**What to work on**
Reproduce the records starting at the line containing "Switch to Homework Market tab" and ending at the line containing "Action: (x=732, y=368)", substituting "red" for "green" and leaving everything else unchanged. Omit the pictures from your answer.

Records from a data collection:

════════════════════

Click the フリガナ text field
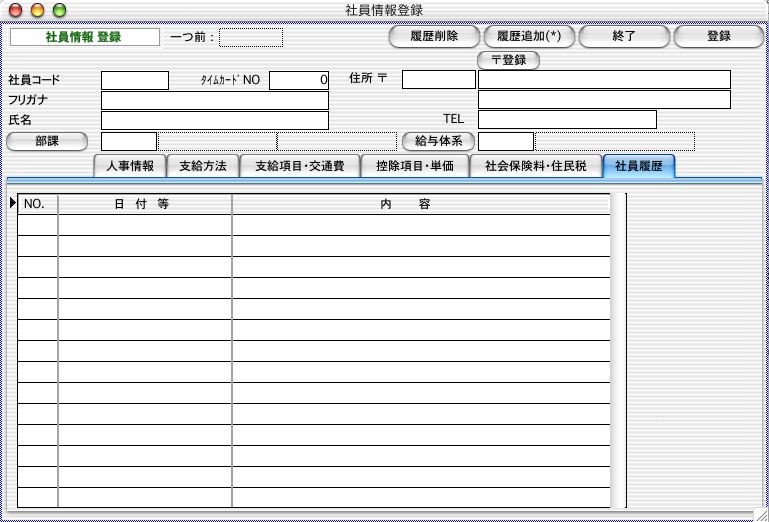214,100
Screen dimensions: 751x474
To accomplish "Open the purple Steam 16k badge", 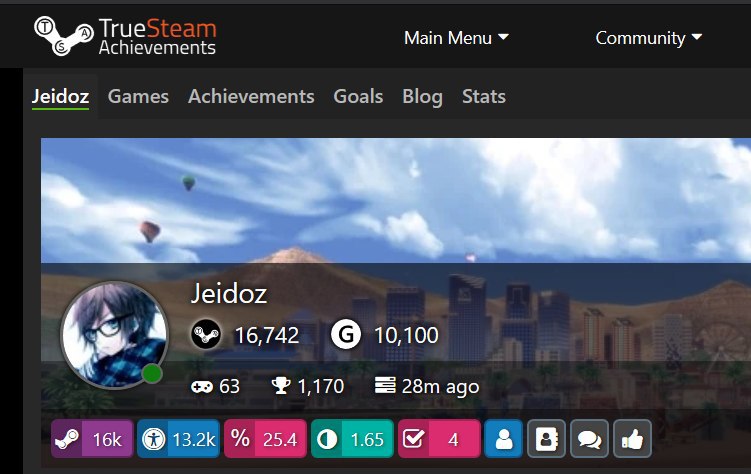I will tap(92, 439).
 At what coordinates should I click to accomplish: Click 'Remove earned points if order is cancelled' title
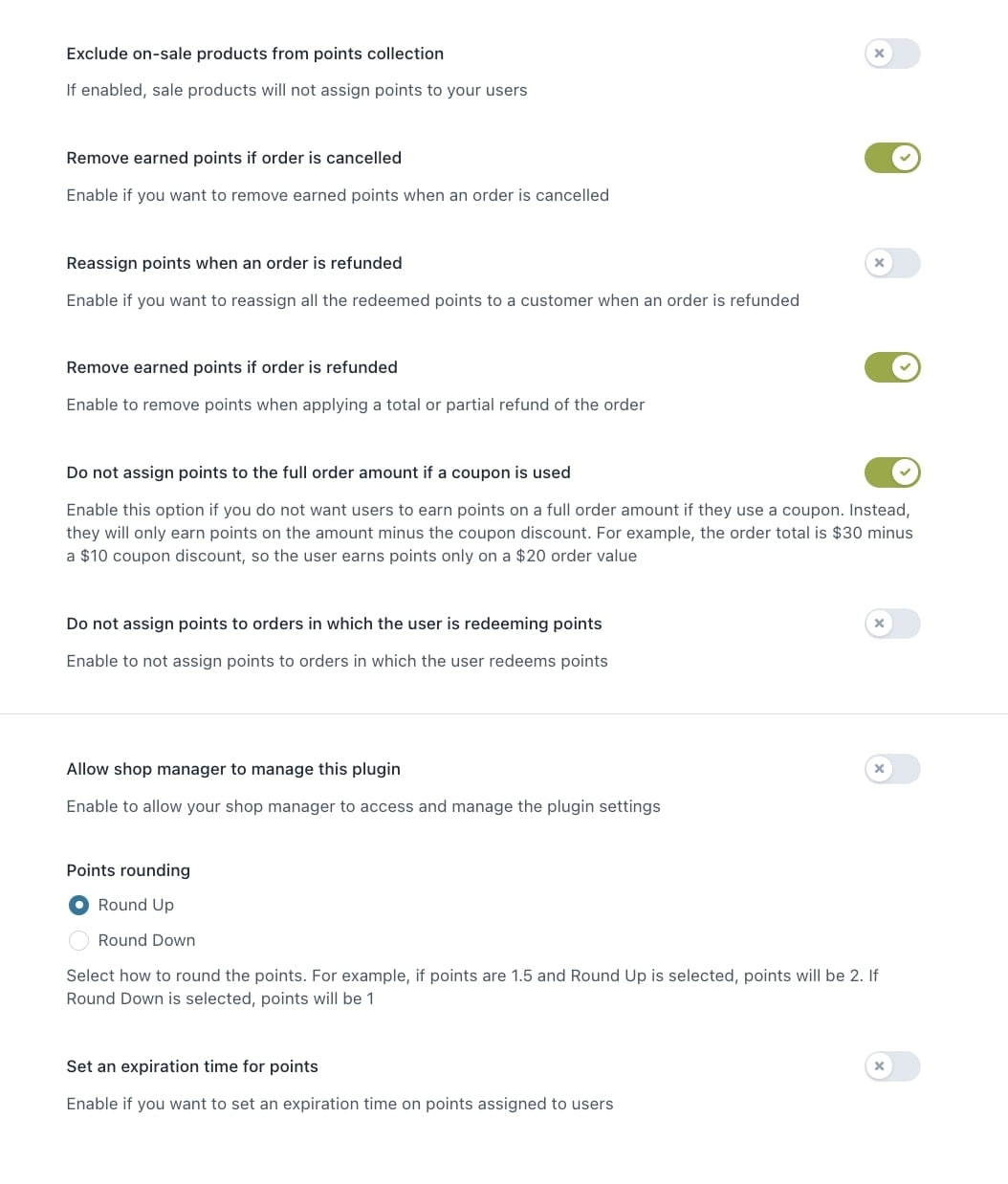(233, 158)
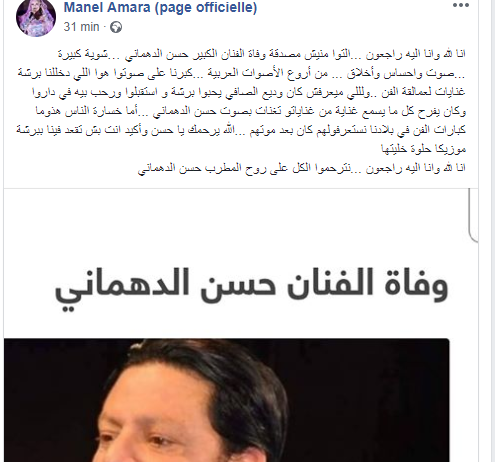The height and width of the screenshot is (462, 495).
Task: Open the three-dot post options menu
Action: [461, 5]
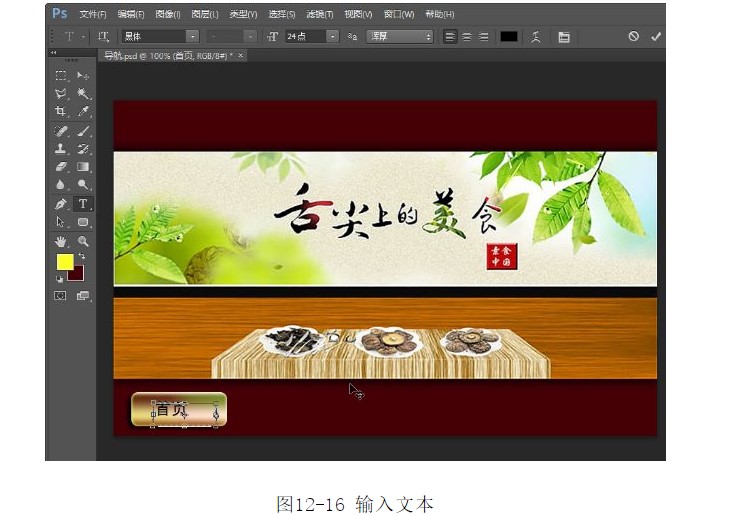Open the 图层(L) menu
This screenshot has height=515, width=741.
tap(204, 14)
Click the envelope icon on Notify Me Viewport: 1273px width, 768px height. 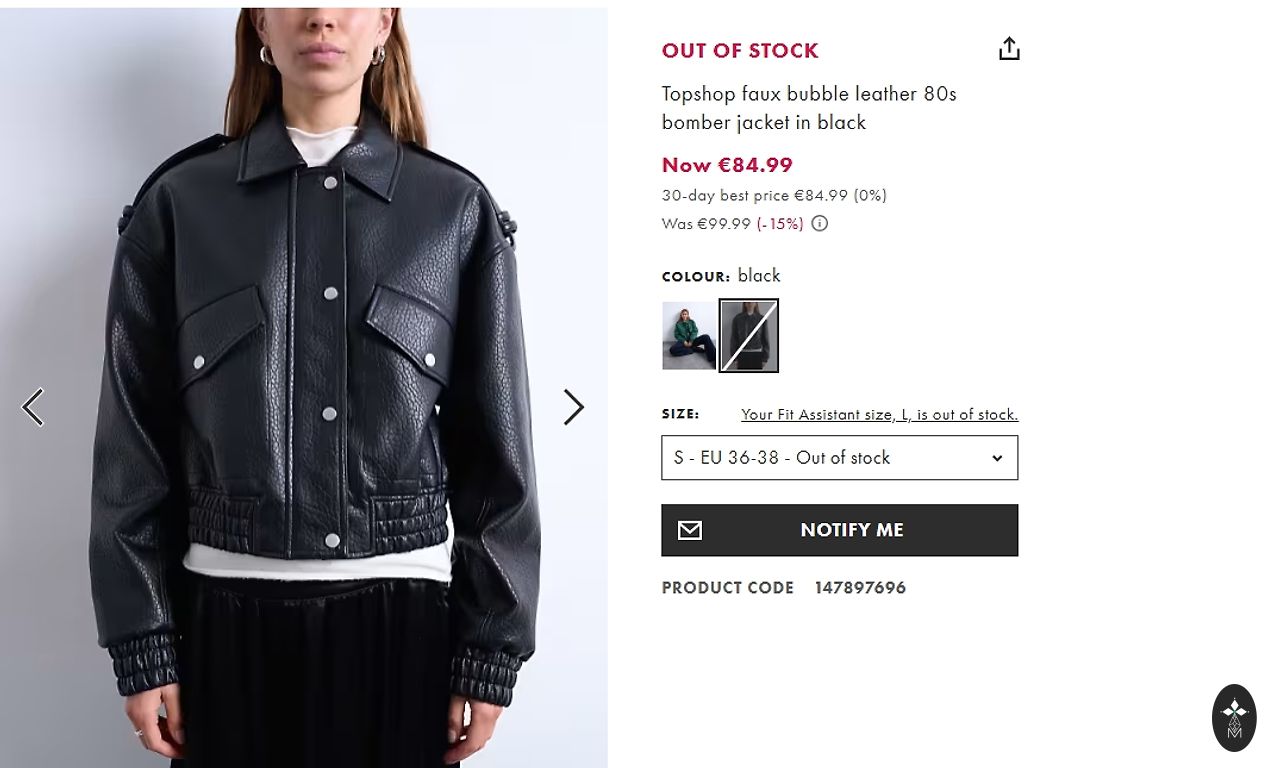click(x=690, y=530)
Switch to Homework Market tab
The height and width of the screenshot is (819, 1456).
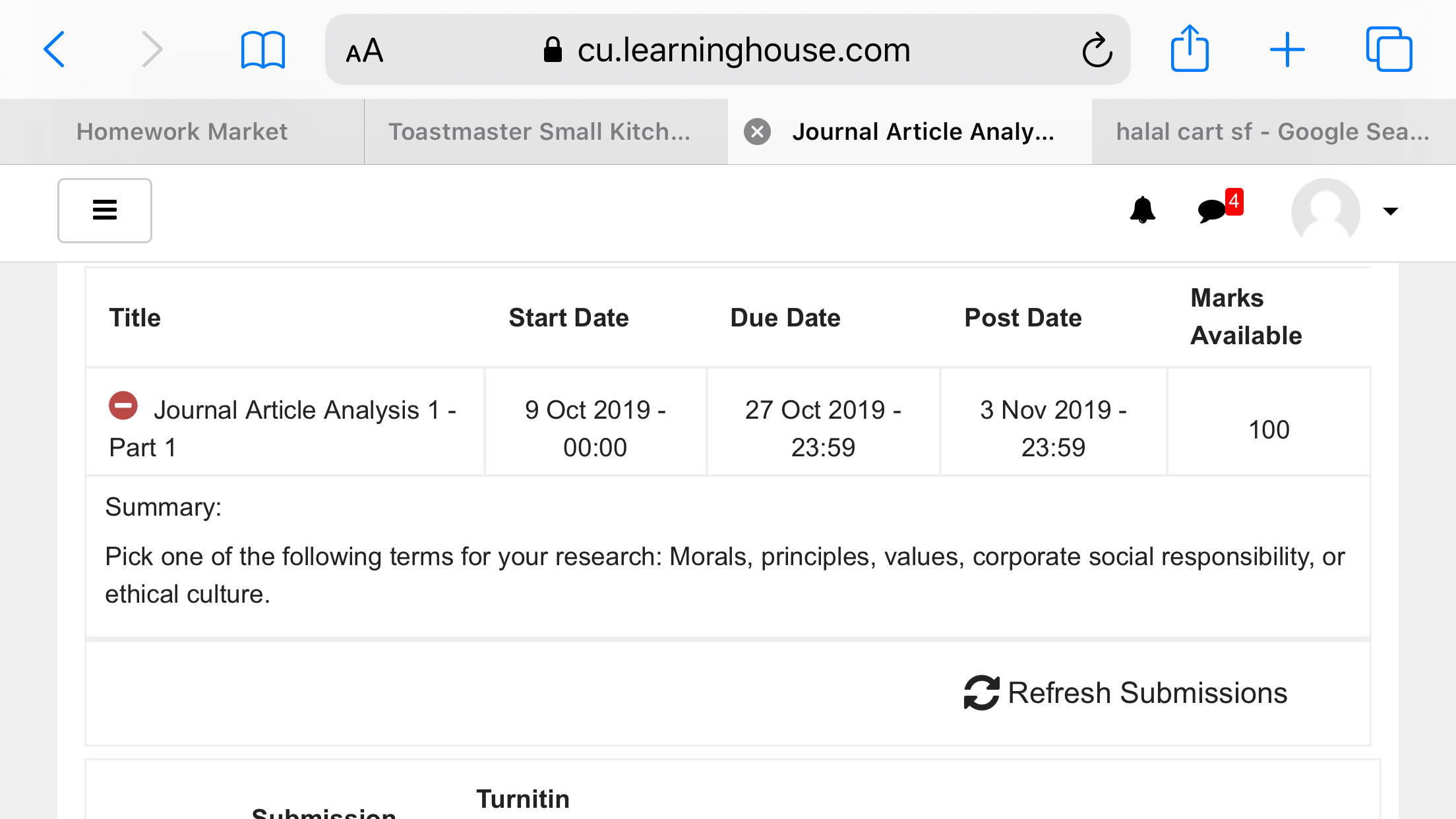(182, 132)
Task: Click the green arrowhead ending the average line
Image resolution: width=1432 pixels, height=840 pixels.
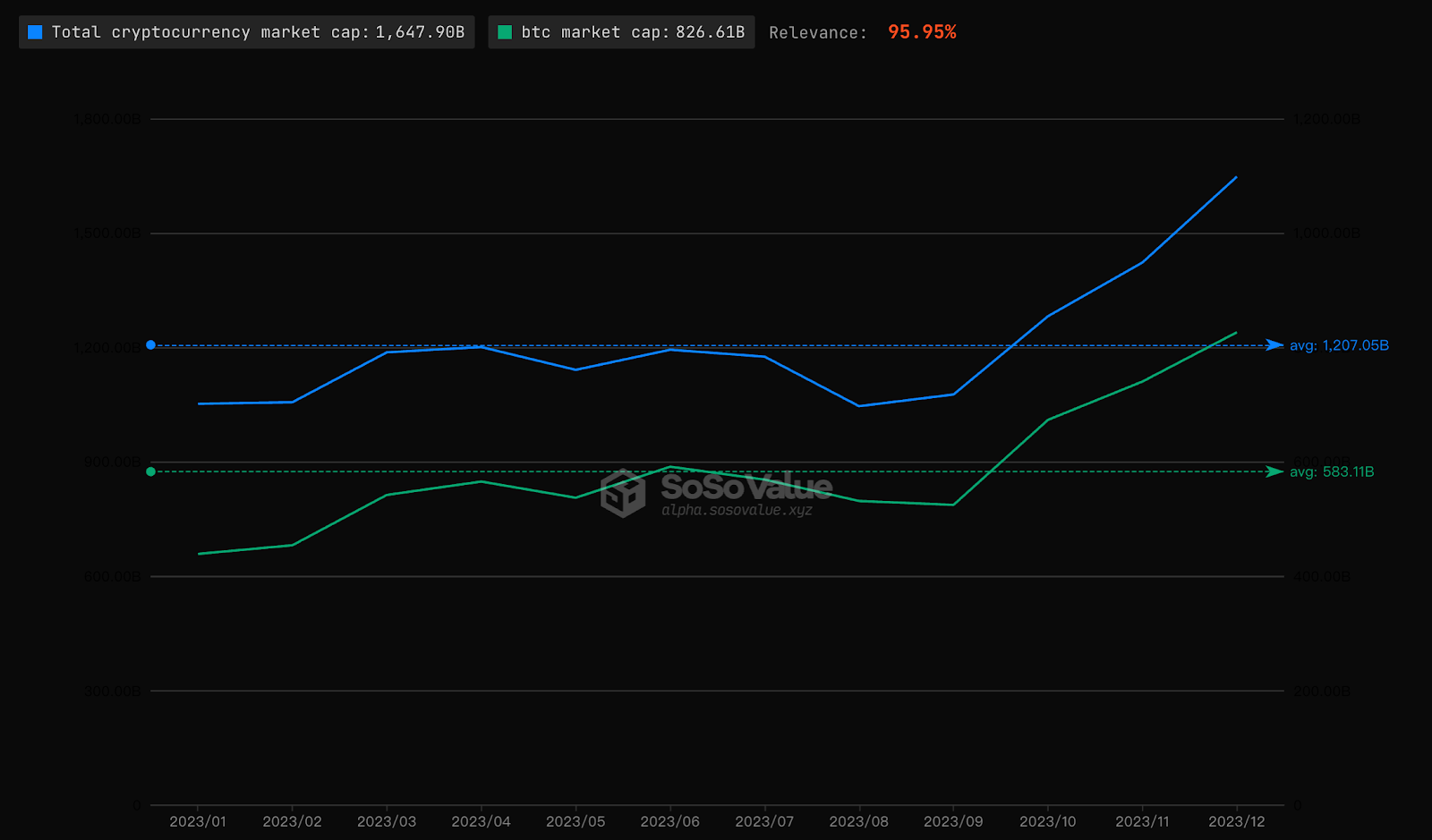Action: (1274, 471)
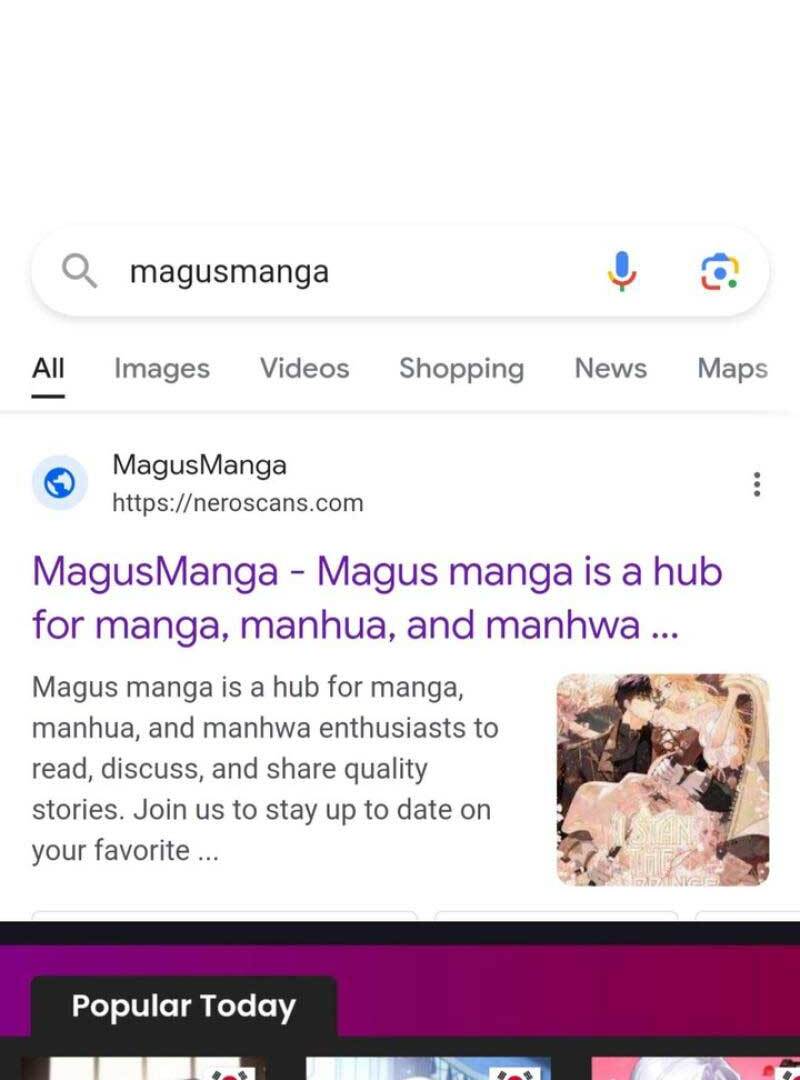
Task: Switch to the Maps tab
Action: (x=732, y=368)

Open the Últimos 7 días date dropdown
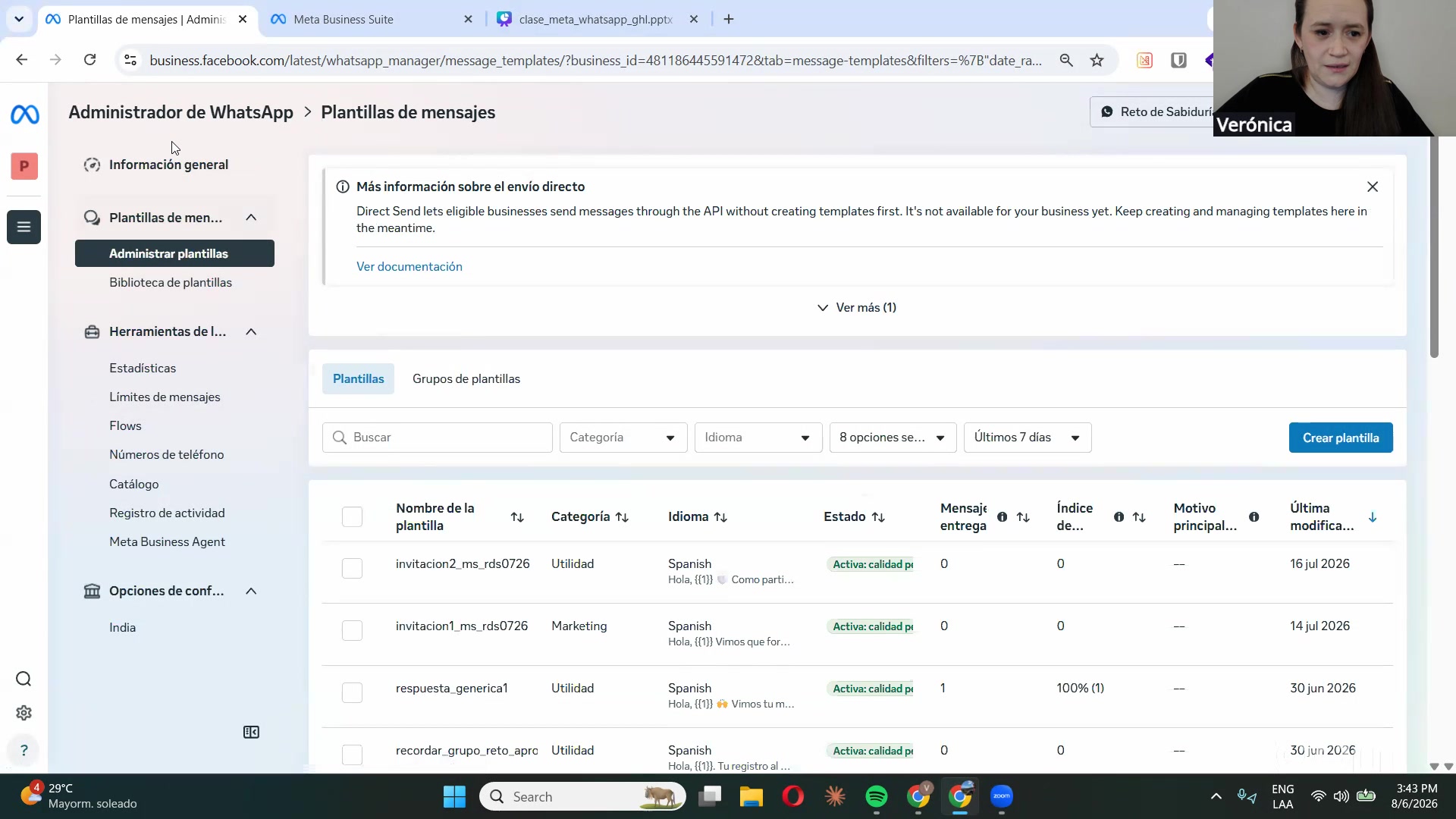pyautogui.click(x=1028, y=438)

════════════════════

**Response to this exercise**
Switch to Homework Market tab
The height and width of the screenshot is (819, 1456).
(182, 132)
Task: Click the red arrowhead ending the average line
Image resolution: width=1432 pixels, height=840 pixels.
Action: (1274, 471)
Task: Switch to the Maps tab
Action: (x=732, y=368)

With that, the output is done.